- Born: 1980
- Died: September 22, 2026 (aged 46)
- Area: Comic book artist
- Spouse: Martha Cassara

= Joshua Cassara =

American comic book artist (1980–2026)

Joshua Cassara (1980 – September 22, 2026) was an American comic book artist.

== Early life and career ==
Cassara was born in 1980. He played high school football and volleyball at La Mirada High School, and graduated in 1998. He began his career in 2015, where he drew for the Titan Publishing Group comic book The Troop, and in 2016, he drew for the comic book Mycroft Holmes and the Apocalypse Handbook. In the same year, he joined Marvel Comics, and drew the seventh issue of the New Avengers, written by Al Ewing.

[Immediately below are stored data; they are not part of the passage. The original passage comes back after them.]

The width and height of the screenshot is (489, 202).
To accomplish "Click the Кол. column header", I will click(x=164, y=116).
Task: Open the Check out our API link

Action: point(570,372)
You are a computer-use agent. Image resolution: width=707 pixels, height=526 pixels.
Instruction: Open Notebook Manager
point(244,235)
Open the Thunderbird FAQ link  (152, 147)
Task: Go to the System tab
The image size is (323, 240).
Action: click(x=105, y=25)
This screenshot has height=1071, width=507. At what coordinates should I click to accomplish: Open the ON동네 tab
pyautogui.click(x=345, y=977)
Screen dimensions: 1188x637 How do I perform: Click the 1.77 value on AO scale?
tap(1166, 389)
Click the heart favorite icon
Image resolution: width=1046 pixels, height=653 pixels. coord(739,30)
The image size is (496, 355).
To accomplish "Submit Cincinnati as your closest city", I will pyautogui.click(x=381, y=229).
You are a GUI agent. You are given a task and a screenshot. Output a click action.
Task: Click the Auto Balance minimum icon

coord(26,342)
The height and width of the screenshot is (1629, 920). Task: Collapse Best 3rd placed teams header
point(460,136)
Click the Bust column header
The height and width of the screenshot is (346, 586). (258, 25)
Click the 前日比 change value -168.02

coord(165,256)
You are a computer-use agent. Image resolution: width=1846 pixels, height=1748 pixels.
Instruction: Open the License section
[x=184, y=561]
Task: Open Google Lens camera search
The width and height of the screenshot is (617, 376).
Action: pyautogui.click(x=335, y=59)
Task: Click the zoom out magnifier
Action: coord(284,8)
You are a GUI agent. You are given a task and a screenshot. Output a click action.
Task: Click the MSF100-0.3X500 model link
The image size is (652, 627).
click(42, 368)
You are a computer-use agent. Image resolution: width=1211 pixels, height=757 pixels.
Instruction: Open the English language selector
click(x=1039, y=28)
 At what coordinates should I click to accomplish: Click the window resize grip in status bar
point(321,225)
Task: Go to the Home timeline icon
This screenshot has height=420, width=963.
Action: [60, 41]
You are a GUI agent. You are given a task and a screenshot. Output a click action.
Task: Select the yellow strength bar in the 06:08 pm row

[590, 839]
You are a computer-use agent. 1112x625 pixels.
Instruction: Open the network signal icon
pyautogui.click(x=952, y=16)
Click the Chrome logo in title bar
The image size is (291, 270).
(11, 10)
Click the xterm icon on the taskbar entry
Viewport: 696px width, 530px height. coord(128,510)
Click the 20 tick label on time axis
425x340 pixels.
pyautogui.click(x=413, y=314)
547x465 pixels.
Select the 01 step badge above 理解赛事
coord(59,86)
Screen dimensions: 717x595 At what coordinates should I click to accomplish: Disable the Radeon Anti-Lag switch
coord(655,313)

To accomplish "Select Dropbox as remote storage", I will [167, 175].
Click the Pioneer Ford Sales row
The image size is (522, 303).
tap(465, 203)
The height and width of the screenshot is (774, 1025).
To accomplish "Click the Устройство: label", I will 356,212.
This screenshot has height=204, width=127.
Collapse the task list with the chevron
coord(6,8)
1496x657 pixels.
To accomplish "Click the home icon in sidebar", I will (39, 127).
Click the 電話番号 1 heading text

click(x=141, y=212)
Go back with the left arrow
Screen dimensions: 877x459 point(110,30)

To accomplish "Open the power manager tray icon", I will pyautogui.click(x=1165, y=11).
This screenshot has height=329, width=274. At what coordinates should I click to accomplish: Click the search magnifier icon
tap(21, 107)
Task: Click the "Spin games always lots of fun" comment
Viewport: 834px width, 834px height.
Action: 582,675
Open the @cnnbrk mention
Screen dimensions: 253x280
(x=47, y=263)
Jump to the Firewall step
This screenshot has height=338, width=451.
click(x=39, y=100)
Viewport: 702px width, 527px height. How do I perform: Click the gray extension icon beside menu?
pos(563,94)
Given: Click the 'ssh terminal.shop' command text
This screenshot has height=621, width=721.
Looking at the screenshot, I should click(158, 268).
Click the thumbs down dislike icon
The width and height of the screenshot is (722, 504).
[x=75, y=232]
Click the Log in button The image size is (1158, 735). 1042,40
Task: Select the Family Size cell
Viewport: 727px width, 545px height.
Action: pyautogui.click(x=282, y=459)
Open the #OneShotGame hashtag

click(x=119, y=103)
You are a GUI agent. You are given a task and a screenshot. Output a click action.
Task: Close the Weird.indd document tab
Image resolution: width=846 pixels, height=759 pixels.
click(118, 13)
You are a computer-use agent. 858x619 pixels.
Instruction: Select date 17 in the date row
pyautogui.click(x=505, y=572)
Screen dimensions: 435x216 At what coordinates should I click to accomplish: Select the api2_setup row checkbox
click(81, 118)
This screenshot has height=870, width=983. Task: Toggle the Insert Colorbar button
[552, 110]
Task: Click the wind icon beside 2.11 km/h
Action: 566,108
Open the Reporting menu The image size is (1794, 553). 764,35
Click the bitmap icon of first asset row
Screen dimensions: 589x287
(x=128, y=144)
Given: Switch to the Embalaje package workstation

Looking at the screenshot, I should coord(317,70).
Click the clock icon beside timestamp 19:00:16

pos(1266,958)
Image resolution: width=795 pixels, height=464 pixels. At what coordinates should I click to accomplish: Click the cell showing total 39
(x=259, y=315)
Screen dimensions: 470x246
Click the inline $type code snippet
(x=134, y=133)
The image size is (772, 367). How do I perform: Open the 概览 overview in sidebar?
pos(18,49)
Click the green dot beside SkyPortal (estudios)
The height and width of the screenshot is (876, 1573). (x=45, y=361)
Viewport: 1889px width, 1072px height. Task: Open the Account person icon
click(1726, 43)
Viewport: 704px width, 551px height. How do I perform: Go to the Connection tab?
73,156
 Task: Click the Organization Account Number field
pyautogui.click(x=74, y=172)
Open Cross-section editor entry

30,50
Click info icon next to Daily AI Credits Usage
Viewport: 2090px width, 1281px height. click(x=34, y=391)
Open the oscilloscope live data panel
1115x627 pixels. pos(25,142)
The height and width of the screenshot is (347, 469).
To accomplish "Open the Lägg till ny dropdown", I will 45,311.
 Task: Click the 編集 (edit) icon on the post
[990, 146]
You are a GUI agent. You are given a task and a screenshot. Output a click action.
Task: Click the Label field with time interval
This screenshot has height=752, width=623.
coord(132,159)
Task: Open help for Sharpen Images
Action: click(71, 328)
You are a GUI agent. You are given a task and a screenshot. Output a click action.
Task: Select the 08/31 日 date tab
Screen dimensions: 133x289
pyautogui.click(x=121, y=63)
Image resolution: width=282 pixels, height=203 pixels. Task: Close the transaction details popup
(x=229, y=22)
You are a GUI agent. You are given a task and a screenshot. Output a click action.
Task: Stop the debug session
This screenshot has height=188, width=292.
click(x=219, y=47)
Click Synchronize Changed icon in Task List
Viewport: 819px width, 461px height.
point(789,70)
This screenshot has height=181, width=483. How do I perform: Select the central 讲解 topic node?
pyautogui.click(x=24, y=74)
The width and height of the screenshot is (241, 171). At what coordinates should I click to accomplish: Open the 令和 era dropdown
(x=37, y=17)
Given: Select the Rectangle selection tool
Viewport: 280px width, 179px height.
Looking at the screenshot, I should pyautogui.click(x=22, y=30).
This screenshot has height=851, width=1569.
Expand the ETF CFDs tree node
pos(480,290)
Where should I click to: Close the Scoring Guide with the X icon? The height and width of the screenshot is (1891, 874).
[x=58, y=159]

Later in his career, in 2017, Cassara penciled the comic book series Falcon, written by Rodney Barnes. He drew and illustrated on numerous comics such as Mycroft Holmes, Sentry, Secret Empire, The Avengers, X-Men, X-Force, Hellfire Gala and Venom. In 2020, he was named to Marvel Comics talent distinction program, and in 2023, he drew the covers for the comic book series Planet of the Apes.

== Personal life and death ==
Cassara was married to Martha until his death. He died from heart complications on September 22, 2026, at the age of 46.